It’s the end of summer. That means harvest is in full swing and you can get just about any fresh veggie you can imagine. We wanted to cook up a recipe that used them all! Well, at least a lot of them… and it’s flexible, so you can use whatever you have growing in your garden or what’s available at the local Farmer’s Market.
This giant sandwich comes together in three steps, each one easier than the last. First, chop up a bunch of flavorful, seasonal veggies and roast them to sweetness in the oven. While that’s happening, blend up the bean-based sandwich spread then toss together a simple kale salad to add crunch to your hoagie.
As written, this recipe is vegan and can easily be gluten-free, depending upon the loaf/bread you use. It serves four to six as a main course and includes everything you need – carbs, protein, veggies and -heart healthy fats. Need a source for gluten-free loaves? We like our local Maryland vegan/gluten-free bakery at One Dish Cuisine. Place like this are popping up all over and have great GF options. Grocers and natural food stores also carry GF/vegan breads from Ener-G and Schar.
- 1 bell peppers, any color, seeded and chopped
- 1/2 red onion, peeled and cut into wedges
- 2 portobello mushrooms, stemmed and sliced
- 1 small Japanese eggplant, sliced
- 1 small zucchini, sliced
- 1 small summer squash, sliced
- 2 whole cloves garlic, crushed
- 1/2 cup whole, pitted olives
- 1 Tbs. olive oil (optional, you can use water or veggie broth)
- salt and pepper, to taste
- 1 14-oz. can white beans, such as cannelli, drained and rinsed
- 2 cloves garlic
- 1 tsp. dried dill (or 2 tsp. fresh)
- 1/2 tsp. ground coriander
- juice of one lemon
- 1 Tbs. water, as needed to thin
- salt and pepper, to taste
- 2 cups kale, stemmed and chopped
- 1 carrot, grated
- 1 Tbs. apple cider vinegar
- 1 Tbs. water
- 1 tsp. olive oil (optional, you can use more water)
- 1 tsp. garlic powder
- 1 large baguette, unsliced
- Preheat oven to 375.
- Combine sliced peppers, onions, mushrooms, sliced eggplant, zucchini, squash, whole garlic, whole olives and salt/pepper and olive oil in a large roasting pan.
- Toss to combine by hand and bake, uncovered, for 25 -35 minutes, until veggies are cooked but not soggy. Stir once during baking.
- To make White Bean Spread, combine white beans, garlic, dill, coriander, lemon juice, water and salt/pepper in a food processor or powerful blender.

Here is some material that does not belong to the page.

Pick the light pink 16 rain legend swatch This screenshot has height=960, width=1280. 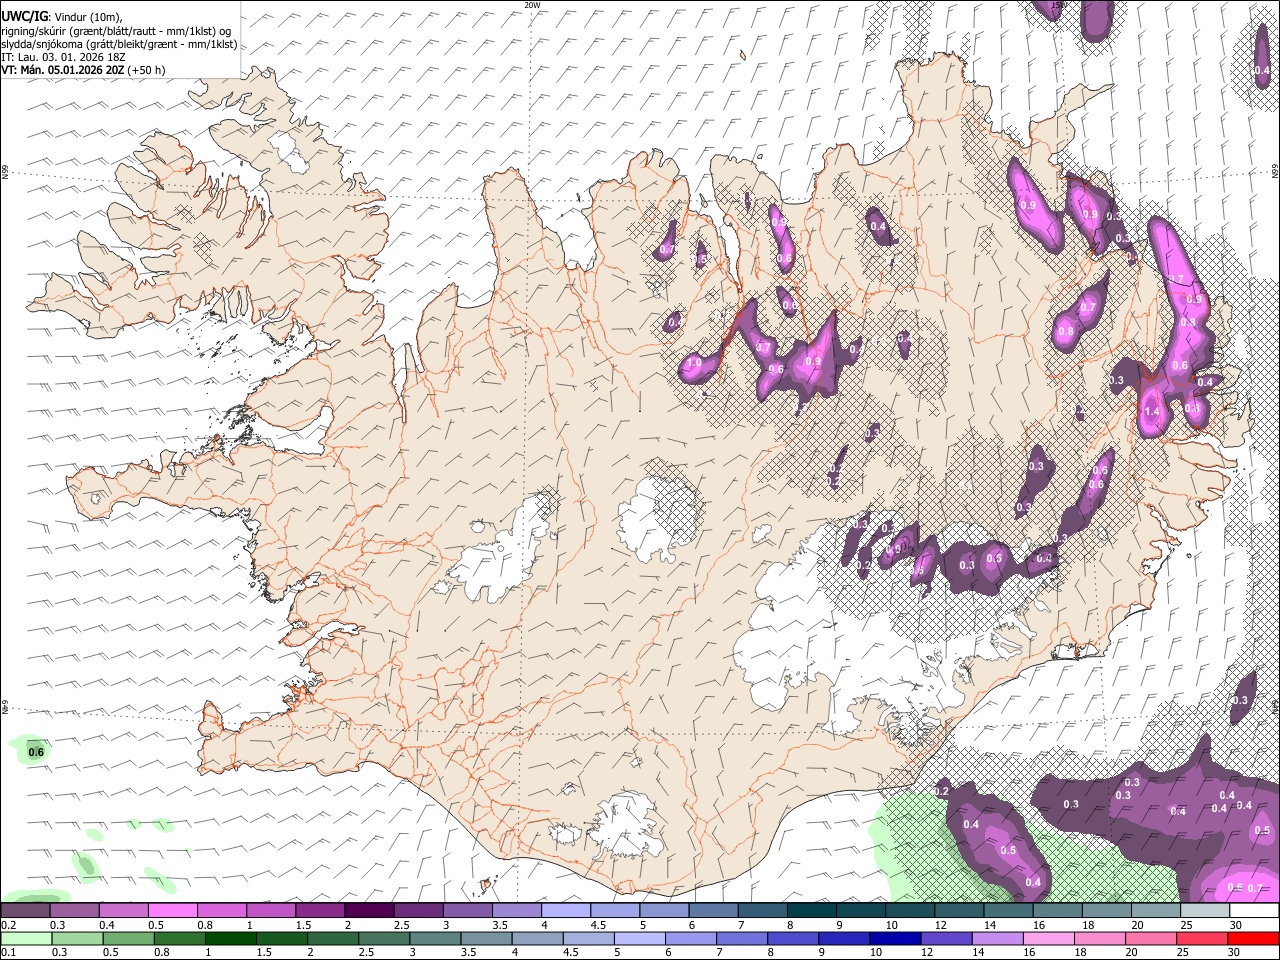(x=1049, y=938)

Process until very smooth. Add more water if needed to make into a thin sandwich spread, like the texture of mayo. Set aside when done. This can be made ahead and stored in fridge until ready to assemble sandwich.
- For the Kale Salad Base, combine chopped kale, grated carrots, apple cider vinegar, water, olive oil and garlic powder in a large mixing bowl. By hand, toss and massage for several minutes, to soften kale and coat all leaves with dressing.
- To assemble the sandwich, cut off the top of the bread and scoop out the middle of the baguette, creating a long "bread bowl" like is sometimes used for dips and thick stews. Smear the inside with lots of White Bean Spread, then spread the Kale Salad Base across the bottom. Finally, add the roasted veggies on top. If you want to use the top of the bread, smear the underside with more White Bean Spread and top the sandwich. Cut off pieces as desired.
- There is a lot of room for creativity with this sandwich. You can serve the same items in pitas, gluten-free wraps or on traditional individual hoagie rolls or sandwich rolls. All three recipes can be served by themselves, too. The Kale Salad stands up as a simple side or stuffed on a hummus wrap. You can dip carrots and snap peas into the White Bean Spread - just make it thicker by leaving out the water. Roasted Veggies are perfect for any lunch or dinner; toss in a few walnuts and some springs of rosemary for an elegant, effortless centerpiece dish at your next late summer supper. And for the roasted veggies, use what you have in your garden or at the Farmer's Market.